### Action item A
Name every day of the week that the blog post about Anatomy for Beginners mentions.
### Action item B
Carry on the blog post about Anatomy for Beginners from the point where it stops.

### Source document
───
Friday, January 21, 2005

Cutting-edge TV?

Coming up on Channel 4 next week is a controversial 4-part series called Anatomy for Beginners. Fronted by the rather odious showman, Gunther von Hagens of Bodyworlds fame, it consists of a series of human dissections, starting with the flaying of a fresh cadaver. Colin Blakemore speaking on Front Row pronounced it gruesome but fascinating and informative. The show includes illustrations drawn on live, naked models -- somewhat gratuitously according to Blakemore. The show runs Monday 24 January to Thursday on Channel 4, 23.05. Is it a useful contribution to the demystification of death, or is it tasteless and unethical? Answers on a posting please.

3 comments:

aj said...

i saw the original bodyworld exhibition and noted the show this evening with some interest, as at the time i found it quite thought provoking.
───
### Provided material
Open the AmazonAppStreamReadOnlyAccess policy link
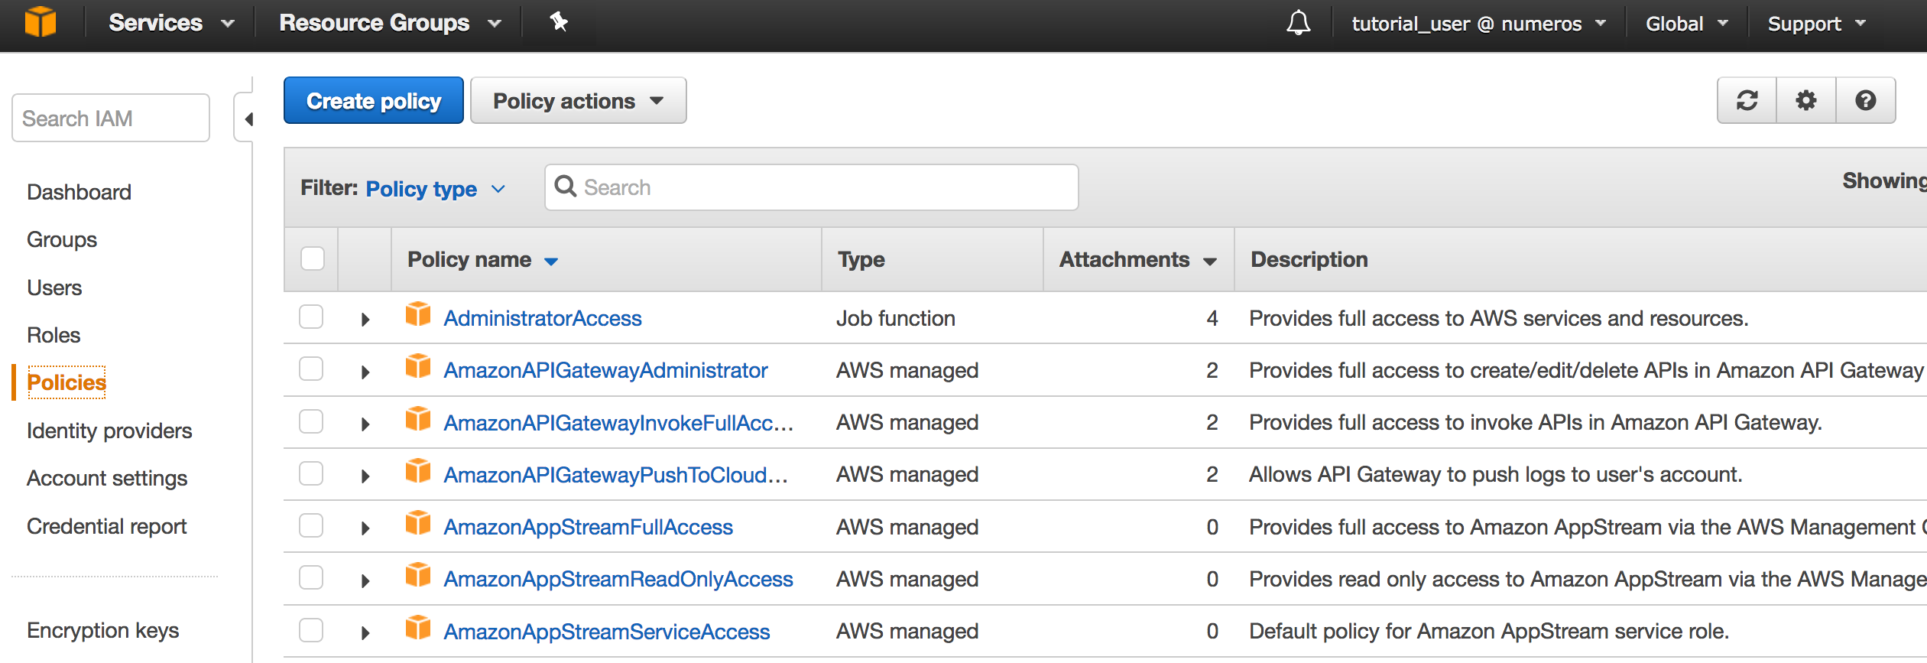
───
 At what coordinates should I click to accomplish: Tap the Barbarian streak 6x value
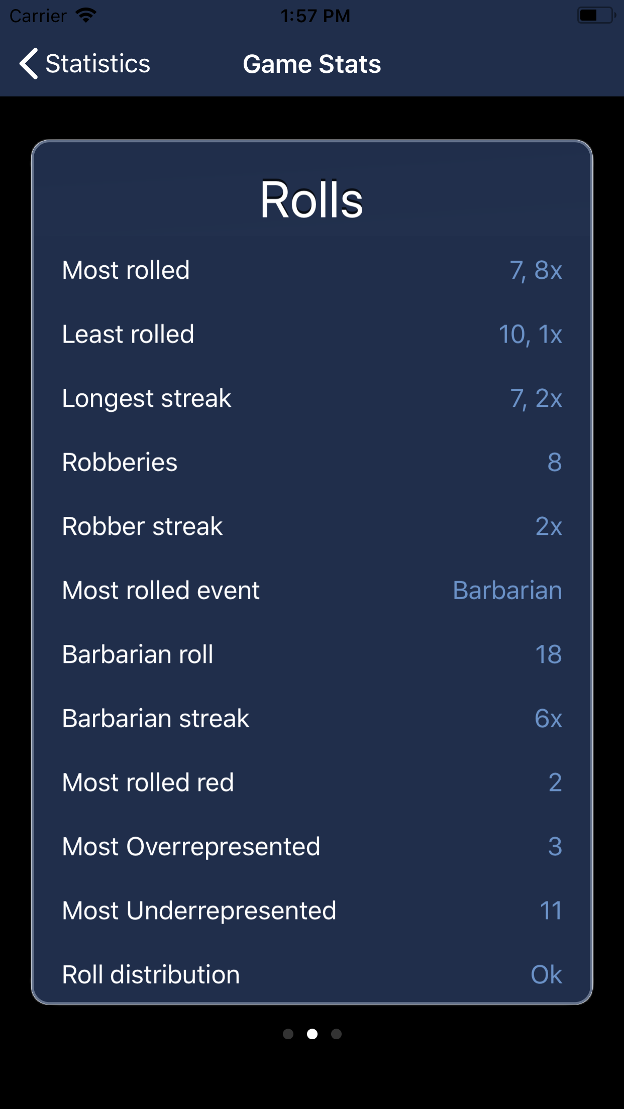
───
### Task result A
Friday, Monday, Thursday

### Task result B
i thought the exhibition was a novel and exciting way for laypeople to get an inside look at their own bodies, something that we as medical students often take for granted. i went three times, not intentionally, and always noticed something i hadnt spotted before. i expected to dislike some of the poses due to the hype, but found many of them did emphasise certain parts of the anatomy extremely well, eg the basketbal player, and the swimmer. there were two things i didnt like. the first was the exhibit wearing a hat - i didnt see any good reason for it and thought it looked daft, the accompanying card mentioned it added 'a playful aspect' or some other nonsense. i thought it distracted from the beautiful dissection and the sense of sacrifice that went along with the piece. the second item i found distasteful was the memorial to those that had donated their bodies. something other than a dissection would have been apt and fitting, rather than yet another display, this time kneeling and clutching a heart proffered like some bizarre religious offering, possibly to the frankly dark character, gunther von hagens. i found the dissections of the pregnant lady and fetuses bordering on the limits of good taste, but cannot deny i found them interesting to see. people with a more forthright moral standing than i might disagree, as it brings into question the whole argument of fetal rights.

what one must not fail to applaud is the precise dissection, the genius of the preservation and the educational potential, not to mention the lack of formaldehyde eye stinging so often encountered in the DR.

perhaps we need the shock factor of such an exhibition to stir an apathetic nation to get up and visit a show, in the hope they will learn and find it interesting.

Anonymous said...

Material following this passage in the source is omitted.